**WHAT IS EXPECTED**
There are pictures in the records below; leave them out and set down exactly the lines from the one holding "You are a computer-use" through the one holding "Task: Tap the 879 评论 comment icon".

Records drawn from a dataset
[Start of section]
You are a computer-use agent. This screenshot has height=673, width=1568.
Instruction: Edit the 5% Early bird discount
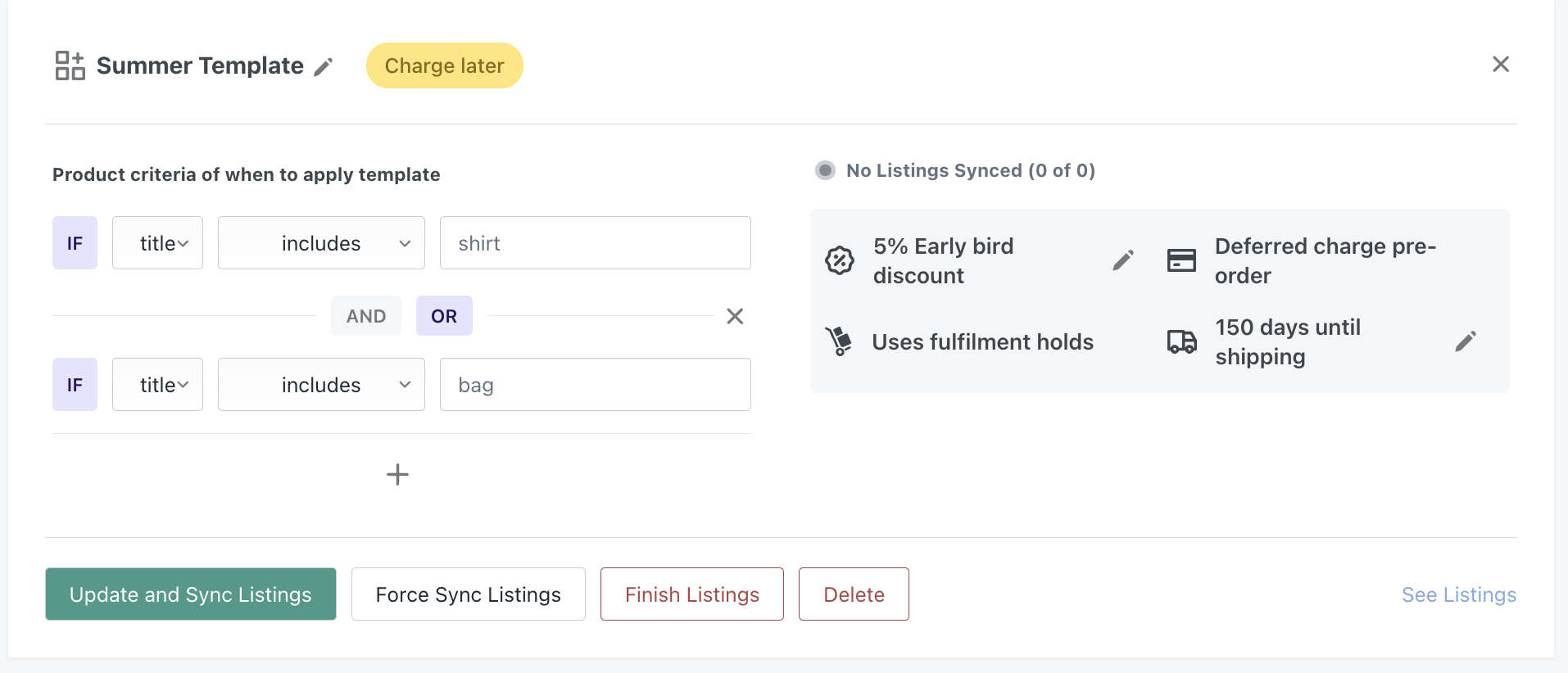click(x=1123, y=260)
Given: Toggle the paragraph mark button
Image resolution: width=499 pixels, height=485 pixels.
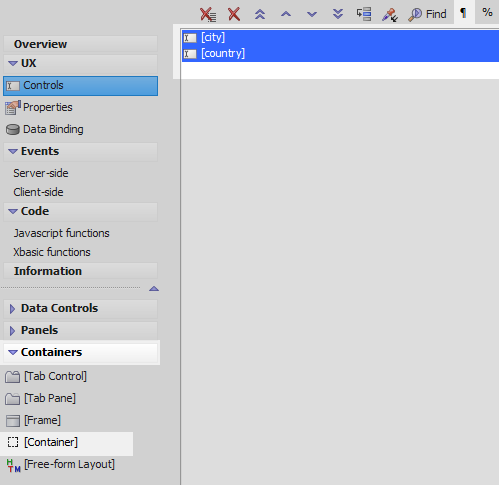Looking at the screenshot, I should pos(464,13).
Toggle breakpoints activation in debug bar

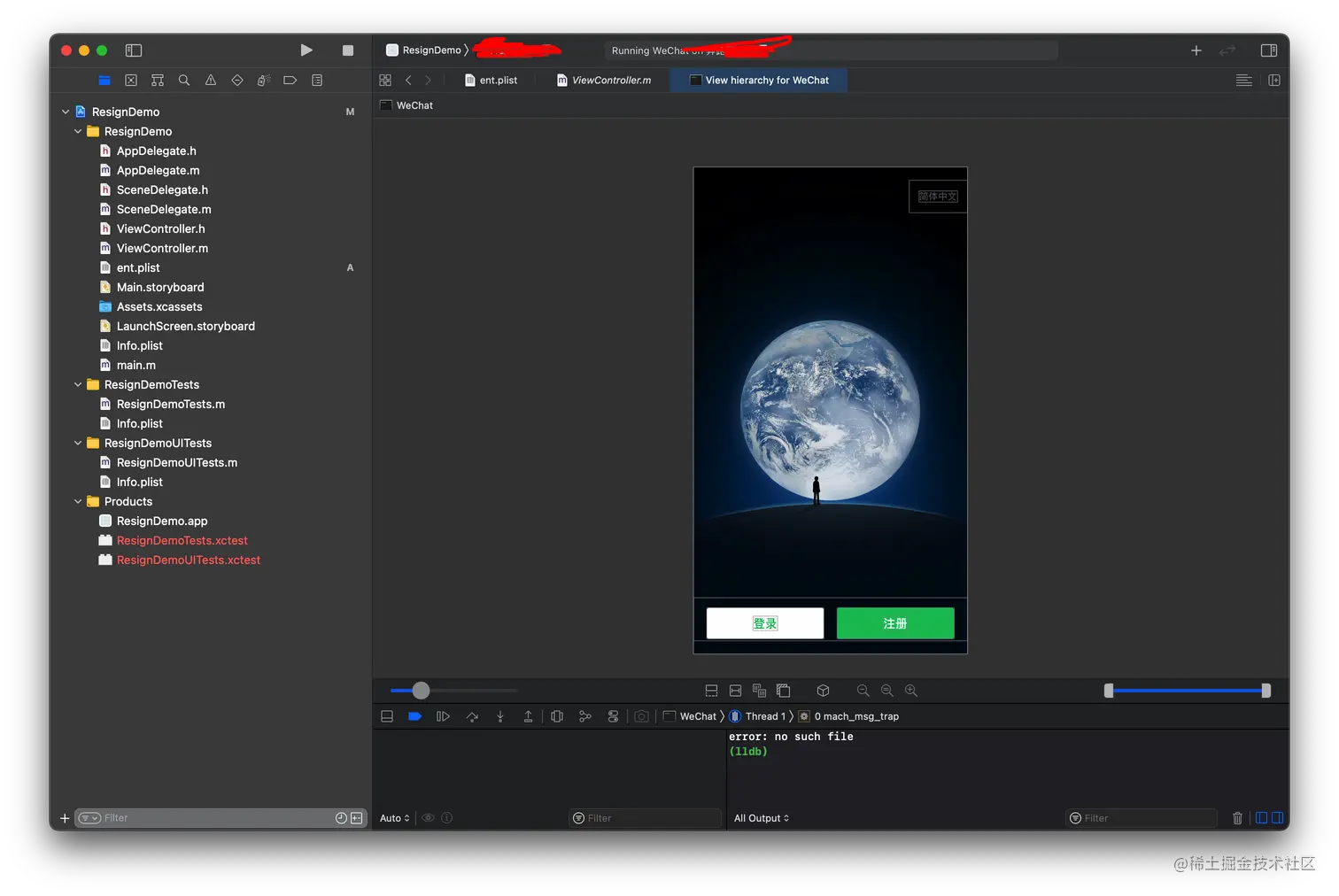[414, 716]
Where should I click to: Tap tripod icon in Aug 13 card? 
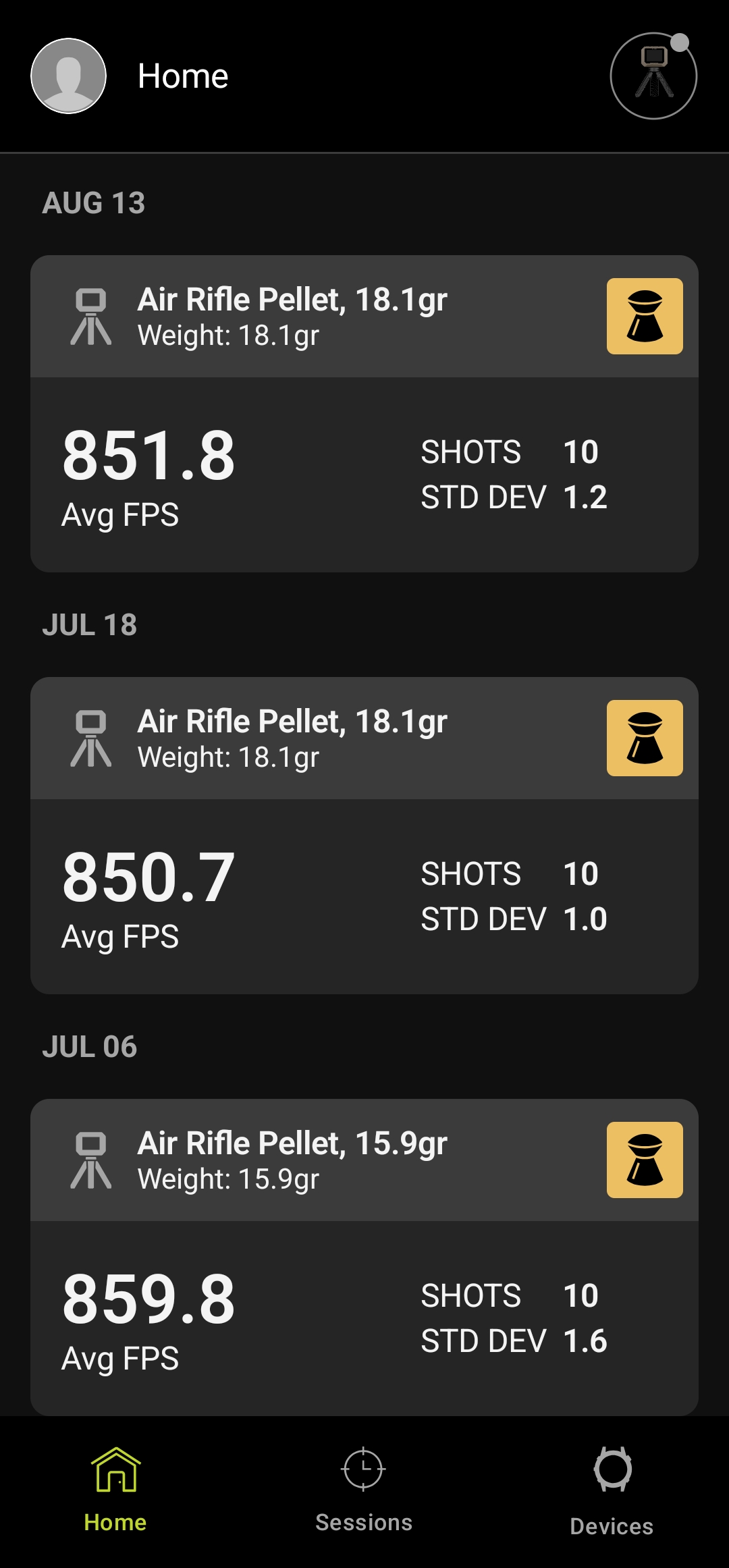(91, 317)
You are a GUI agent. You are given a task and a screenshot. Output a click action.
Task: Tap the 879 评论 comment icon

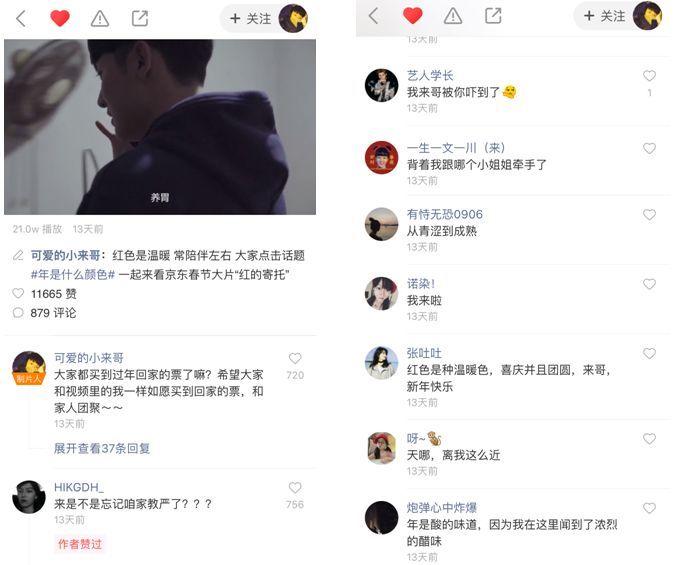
[End of section]
[Start of section]
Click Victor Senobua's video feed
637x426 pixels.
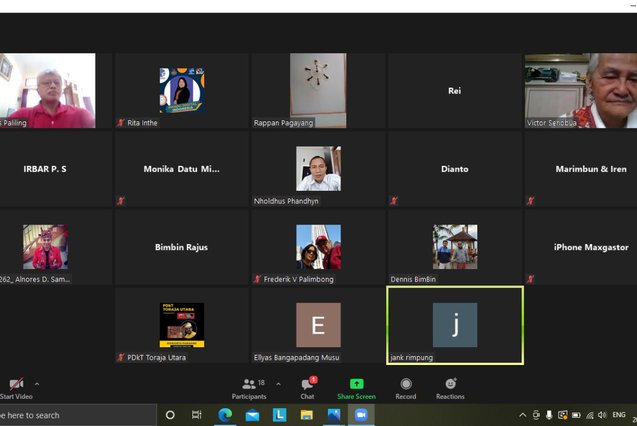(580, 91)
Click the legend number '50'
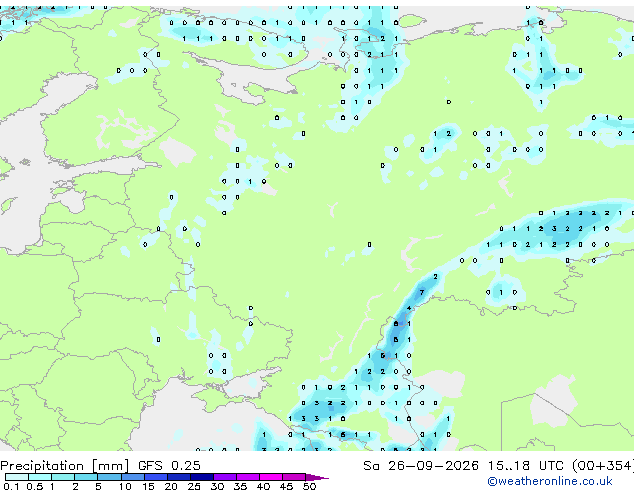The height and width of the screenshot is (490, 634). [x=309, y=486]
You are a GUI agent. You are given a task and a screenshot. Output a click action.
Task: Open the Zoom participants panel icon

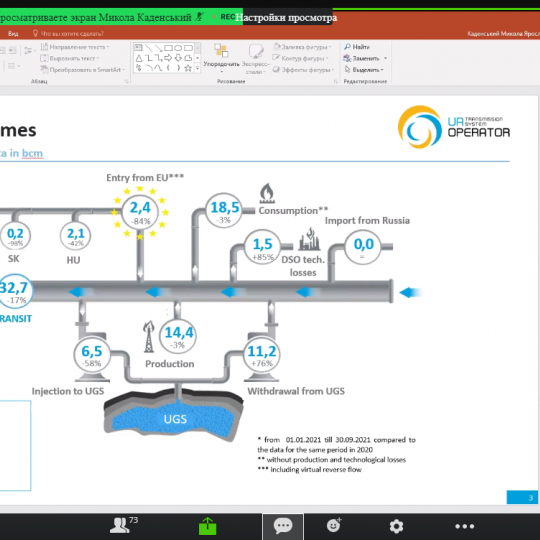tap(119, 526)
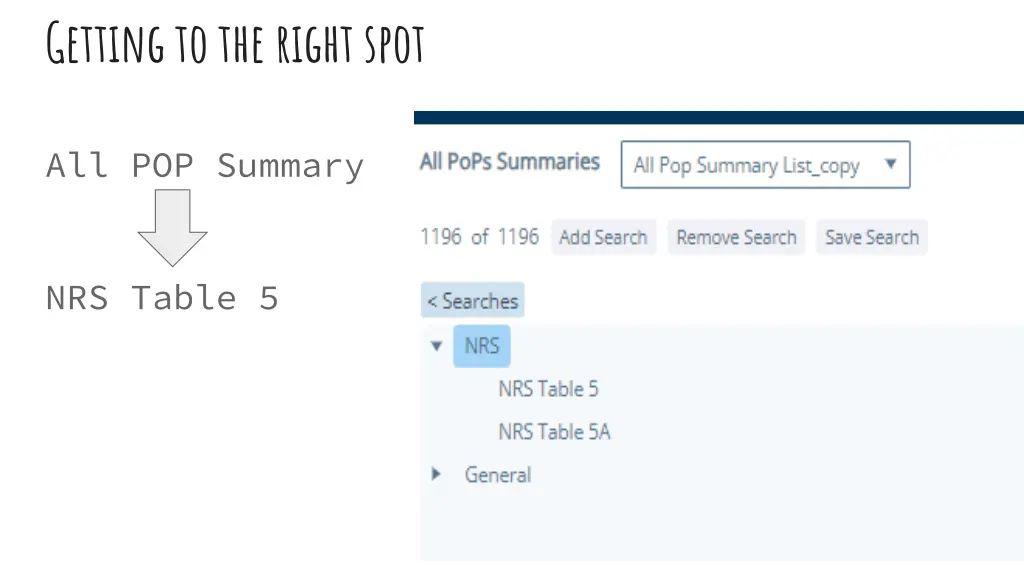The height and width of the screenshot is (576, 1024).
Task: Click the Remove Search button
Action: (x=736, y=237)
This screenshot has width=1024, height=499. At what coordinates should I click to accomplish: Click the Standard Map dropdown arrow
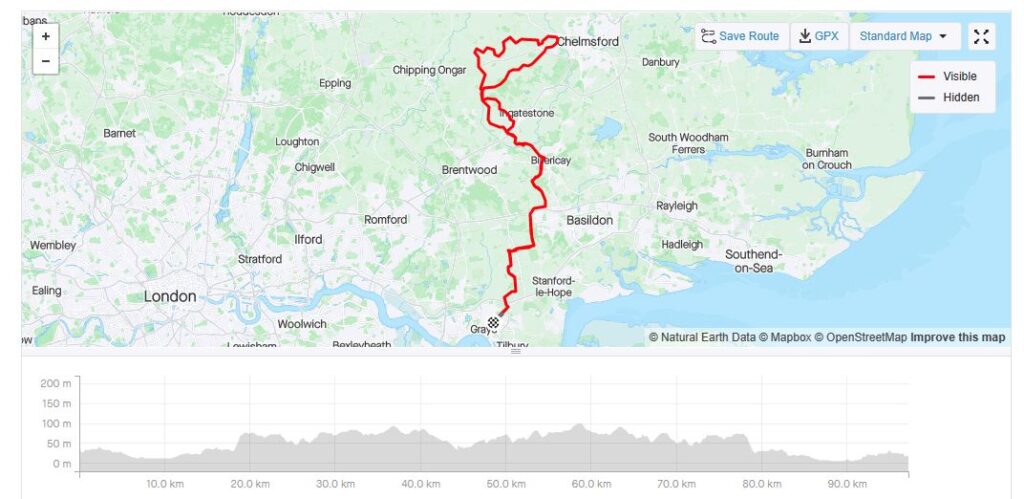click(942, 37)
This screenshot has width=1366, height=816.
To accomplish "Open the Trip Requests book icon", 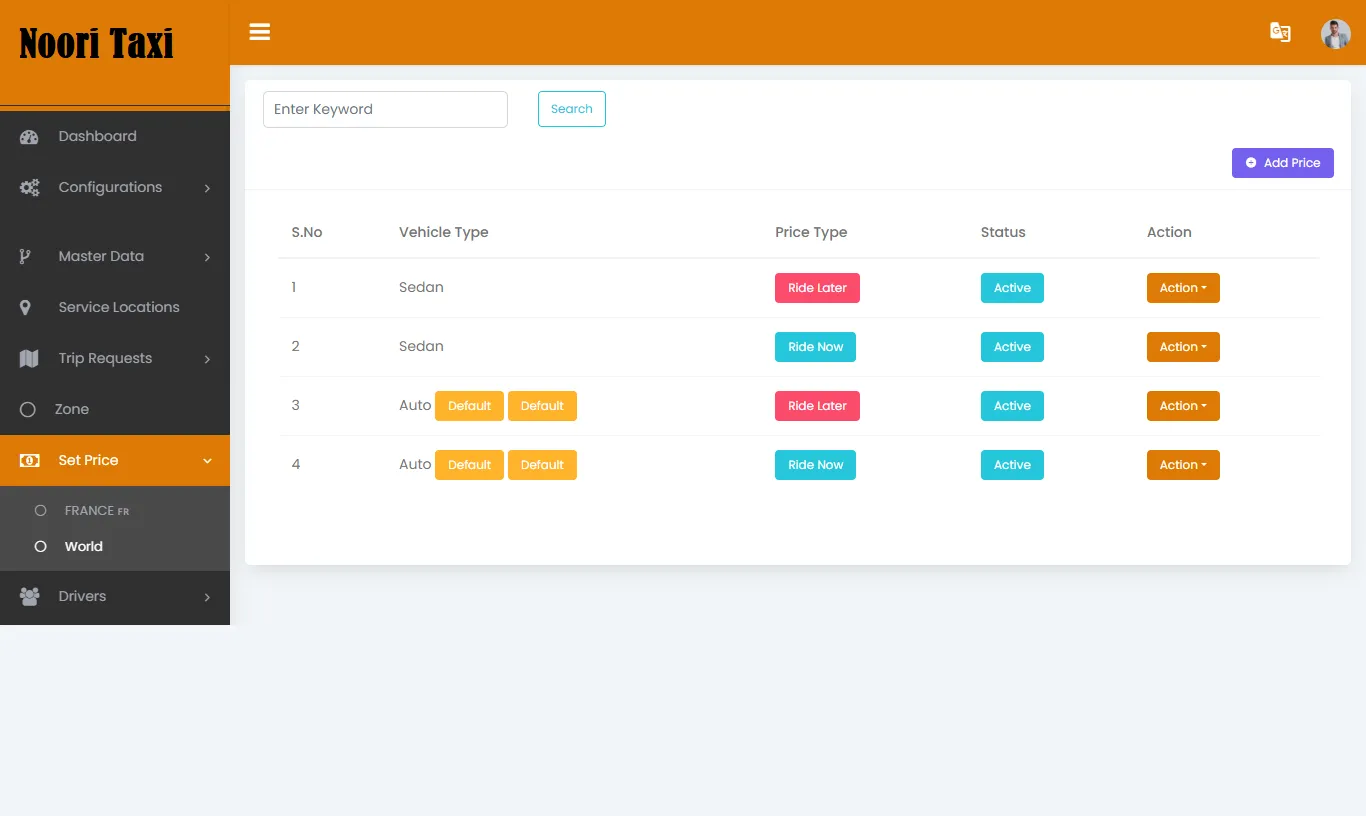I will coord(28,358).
[End of section]
**COMPLETED TASK**
You are a computer-use agent. This screenshot has height=673, width=1568.
Instruction: Edit the 5% Early bird discount
click(x=1123, y=260)
Given: Toggle the paragraph mark button
Image resolution: width=499 pixels, height=485 pixels.
Looking at the screenshot, I should pos(464,13).
Toggle breakpoints activation in debug bar

[414, 716]
Where should I click to: Tap tripod icon in Aug 13 card? 
(91, 317)
You are a GUI agent. You are given a task and a screenshot. Output a click action.
Task: Tap the 879 评论 comment icon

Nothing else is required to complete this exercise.